Michel Jaussi

12_Michel-Jaussi-sw-3neu.jpg

Nicht nur als Autofotograf on Location hat sich Michel Jaussi längst einen Namen gemacht, heute ist er vor allem als Fotograf von Landschaften gefragt. Die inszenierten Landschaften sind seine Spezialität. Für die erfolgreichen Kampagnen der Marken ATU, ABB, Auto Scout 24, BKW, Motorex, VW, Krombacher Bier, Swisscom oder den Kanton Aargau konnte er bereits Bildstrecken realisieren. Offene und weite Landschaften sind seine Leidenschaft.

Viele dieser Aufnahmen wurden aus der Luft gemacht, sei es aus dem Helikopter, mit einer Drohne, oder weniger spektakulär, auch mit einem Hochstativ. Der Einsatz von Drohnen (man spricht auch von Multikoptern) in der Fotografie ist zwar nicht neu. Die kleinen Modelle sind erschwinglich und auch beinahe für jedermann beherrschbar geworden. Wer sich allerdings mit dem Modell auseinandersetzt, welches Michel Jaussi benutzt, wird sich intensiv mit der Bedienung der Drohne und mit den damit verbundenen Gesetzen, den vielen Bedingungen und Auflagen beschäftigen müssen. Ganze 15 Kilogramm wiegt nämlich diese Drohne, über 160 Zentimeter beträgt die Spannweite. An diesem Fluggerät hängt die neuste Hasselblad H6D am Gimbal (so heisst die bewegliche Aufhängung für die Kamera) und liefert Aufnahmen mit 100 Millionen Pixel. Die Drohne und die Kamera werden vom Boden aus gesteuert. Meist wird die Drohne auch von einem Drohnen-Piloten bedient. Der Fotograf Michel Jaussi kann sich so mit einer weiteren Steuerung voll und ganz auf die Bedienung des Gimbals und der Kamera, sowie die Bildgestaltung konzentrieren. 

Die Drohne ist ein gutes Hilfsmittel, aber letztendlich immer nur ein Mittel zum Zweck. Michel Jaussi setzt sie ein, wenn sich keine andere Möglichkeit bietet oder wenn er eine ganz bestimmte Perspektive sucht.
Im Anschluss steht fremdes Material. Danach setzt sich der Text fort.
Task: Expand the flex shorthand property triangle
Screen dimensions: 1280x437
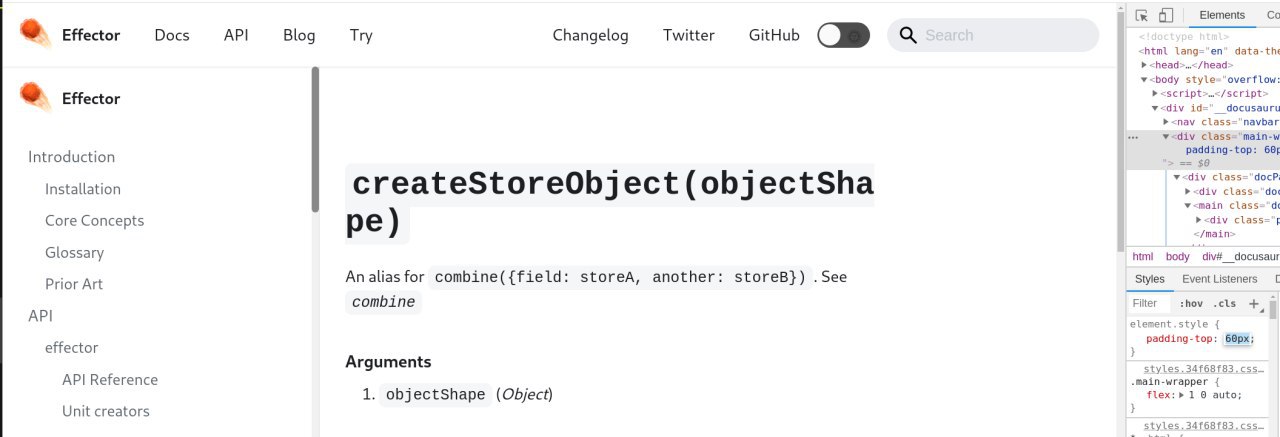Action: pos(1181,394)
Eine Drohne kann viel näher an ein Objekt gesteuert werden, als ein Helikopter. Andererseits empfinden es viele Fotografen als angenehmer, mit dem Sucher am Auge zu fotografieren und dabei gleichzeitig die Landschaft – mit beiden Augen – dreidimensional zu erleben. Beim Drohnenflug muss der Fotograf sich auf das Display verlassen. Das heisst, er muss dieses interpretieren können. Die Drohne ist aber nicht überall einsetzbar, gerade in der Nähe von Flughäfen wird es heikel. Wenn Skyguide nein sagt und der Tiefflug des Helikopters auch nicht genehmigt wird, bleibt nur noch die grosse LKW-Bühne, da kommt man immerhin auch noch auf 76 Meter Höhe.

Ganz wichtig ist für Michel Jaussi auch die Bildsprache, sein eigener Stil. Diesen hat er in unzähligen Arbeiten entwickelt und kultiviert. Zudem bereitet er die Aufnahmen gewissenhaft vor, macht Notizen, Skizzen und Probeaufnahmen mit einer kleineren Drohne. 

Offene und weite Landschaften sind bis heute seine Leidenschaft geblieben. Zu verschiedenen Themen realisiert er auch immer wieder freie Arbeiten. Grosse Erfolge durfte er mit seinen Serien zu den erneuerbaren Energien erfahren. Seine Arbeitsgebiete sind neben Landscape, Transportation, Architecture, CGI, Industry und Corporate. Zum letzteren darf er auch immer wieder ganzheitliche Bildwelten für Unternehmen umsetzen. Michel Jaussi gehört zum dritten Mal in Folge zum Kreis der 200 Best Ad Photographers Worldwide by Lürzers Archive.